Les syndicats doivent s'entretenir jeudi avec le chef de l'Etat pour évoquer cette fois la question de la « protection des policiers », selon l'Intérieur, une rencontre qu'ils sollicitaient sans succès depuis de longs mois.
Quelques heures avant de recevoir les syndicats, le ministre de l'Intérieur avait présenté à la mi-journée, pour la première fois, aux côtés de la ministre déléguée Marlène Schiappa, une série d'indicateurs de l'activité policière du mois de septembre. Ces statistiques ont notamment fait état d'une hausse des saisies de cannabis (4,2 tonnes sur un mois) et des interpellations de trafiquants de stupéfiants (1.189).
Depuis son arrivée à Beauvau, M. Darmanin a fait de la lutte contre le trafic de stupéfiants « l'alpha et l'oméga » de sa politique de sécurité, en assurant qu'il ne menait pas une « politique du chiffre » mais « une politique du résultat ».
Il a également annoncé mardi qu'il réunirait de nouveau les organisations syndicales en novembre pour leur présenter le livre blanc de la sécurité intérieure, avant qu'il ne soit « rendu public ».

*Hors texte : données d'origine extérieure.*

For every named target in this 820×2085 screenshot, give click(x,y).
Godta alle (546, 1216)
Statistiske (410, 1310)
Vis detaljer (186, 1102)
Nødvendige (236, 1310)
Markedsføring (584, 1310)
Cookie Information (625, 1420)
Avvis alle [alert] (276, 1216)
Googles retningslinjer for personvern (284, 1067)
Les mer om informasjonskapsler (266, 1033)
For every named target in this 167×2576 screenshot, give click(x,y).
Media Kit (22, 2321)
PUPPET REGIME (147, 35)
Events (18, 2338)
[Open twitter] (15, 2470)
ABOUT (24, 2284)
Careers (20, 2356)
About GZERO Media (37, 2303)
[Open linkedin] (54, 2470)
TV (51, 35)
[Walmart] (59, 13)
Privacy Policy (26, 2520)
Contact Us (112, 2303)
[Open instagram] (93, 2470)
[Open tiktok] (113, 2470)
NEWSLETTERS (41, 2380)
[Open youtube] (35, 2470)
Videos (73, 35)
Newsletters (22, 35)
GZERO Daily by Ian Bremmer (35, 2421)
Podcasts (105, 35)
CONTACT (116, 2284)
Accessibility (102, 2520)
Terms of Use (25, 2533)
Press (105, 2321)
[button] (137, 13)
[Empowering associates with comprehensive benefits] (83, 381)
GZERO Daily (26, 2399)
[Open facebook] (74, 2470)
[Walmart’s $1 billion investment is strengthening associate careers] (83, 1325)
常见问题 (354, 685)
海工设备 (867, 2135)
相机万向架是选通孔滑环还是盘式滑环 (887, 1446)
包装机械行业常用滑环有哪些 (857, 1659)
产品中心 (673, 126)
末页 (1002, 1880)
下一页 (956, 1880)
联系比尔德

La publication de ce travail, objet de longs mois de consultations dans les cénacles sécuritaires, n'a cessé d'être repoussée. Et avec elle, la perspective d'une réforme structurelle et en profondeur de la police nationale.
La présentation du livre blanc coïncidera avec l'examen à partir du 17 novembre à l'Assemblée nationale de la proposition de loi LREM sur le continuum de sécurité.
Ce texte traite notamment des polices municipales, de l'utilisation des images réalisées par les caméras portatives des forces de l'ordre et du floutage des images des visages des policiers.